Players said the safety concerns went well beyond just the helmets, though.

"More extreme concerns arose when our shoulder pads arrived a month before the game, and they were boys' pads with a maximum weight restriction of 120 pounds," one player said. "The majority of girls on the team weigh more than that."

They added that Mortaza was personally involved in a decision made on the day of their first game (seen at top) that saw them told to replace the pads they had been wearing with less-substantial models.

"On game day, Mitch Mortaza told us we couldn't wear the football pads we had been practicing in, and we were given 'Nerf-like' football pads to wear instead," a player said.

The names of the players I've spoken with are withheld at their request, as they're worried about reprisals from the league; some told me they have already received cease-and-desist notices. However, some players have been willing to make public comments about the equipment they were given. Here are some of those comments from The Toronto Star, which substantiate the claims I've heard.

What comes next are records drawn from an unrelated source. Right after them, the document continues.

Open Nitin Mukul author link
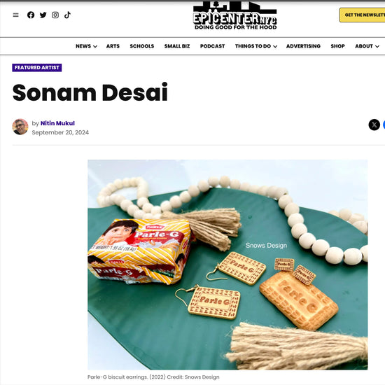The width and height of the screenshot is (385, 385). point(57,123)
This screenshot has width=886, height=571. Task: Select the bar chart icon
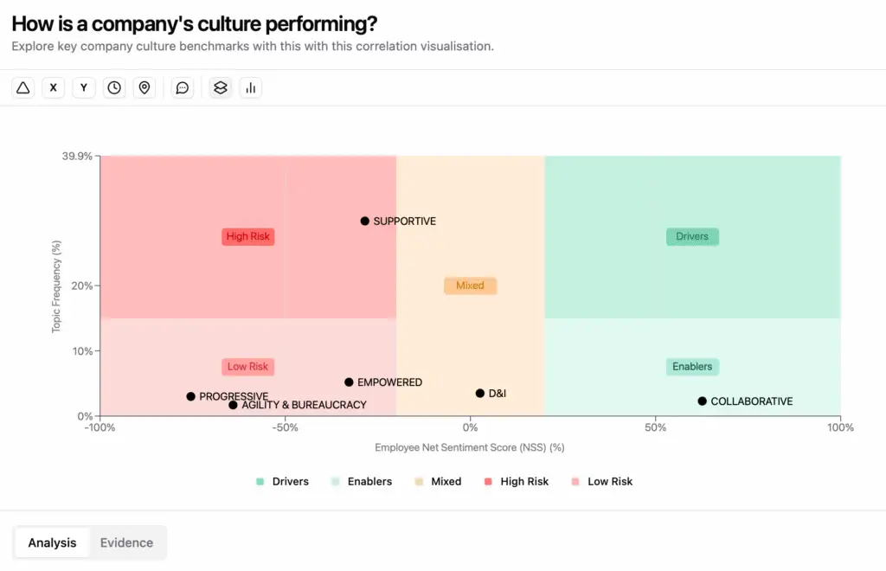click(x=251, y=87)
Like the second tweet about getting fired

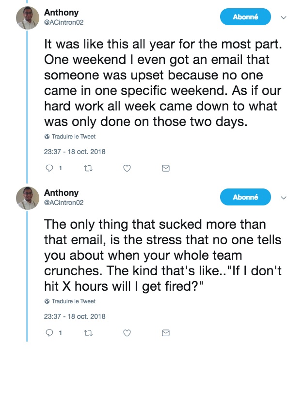pyautogui.click(x=127, y=333)

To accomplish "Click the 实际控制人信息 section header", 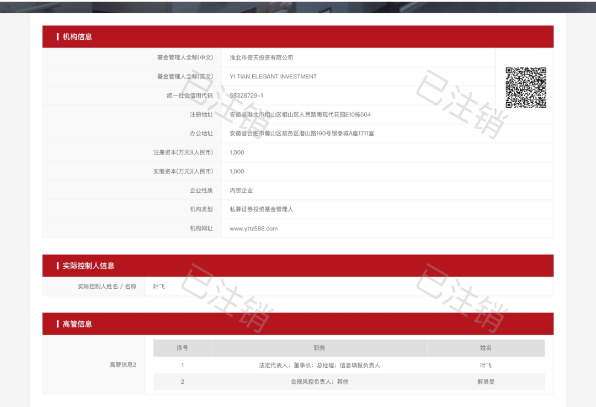I will (88, 266).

Huddled in a booth at downtown Toronto restaurant, the four players described the ill-fitting hockey helmets and one-size-fits-all shoulder pads designed for young males that they had to wear.

"We would have headaches during practice," said Sandra Dalla Giustina, who was joined by Michelle Crispe, Jennifer Mancini and Krista Ford, daughter of Councillor Doug Ford and niece of Mayor Rob Ford. "They made a hockey helmet a football helmet, and that's not what it's for."

Players also told me that Mortaza failed to provide them with promised information about medical coverage.

"More concerns arose when the commissioner came to Toronto to speak with the team and didn't seem to understand or provide clear information about what medical coverage that would be provided to cover us as Canadian athletes," a player said. "He promised to have the information about the medical coverage to us before we had to sign our contracts. That didn't happen."

Players said they never received that information, and they weren't allowed to wait for it. Instead, they say they were pressured into quickly signing.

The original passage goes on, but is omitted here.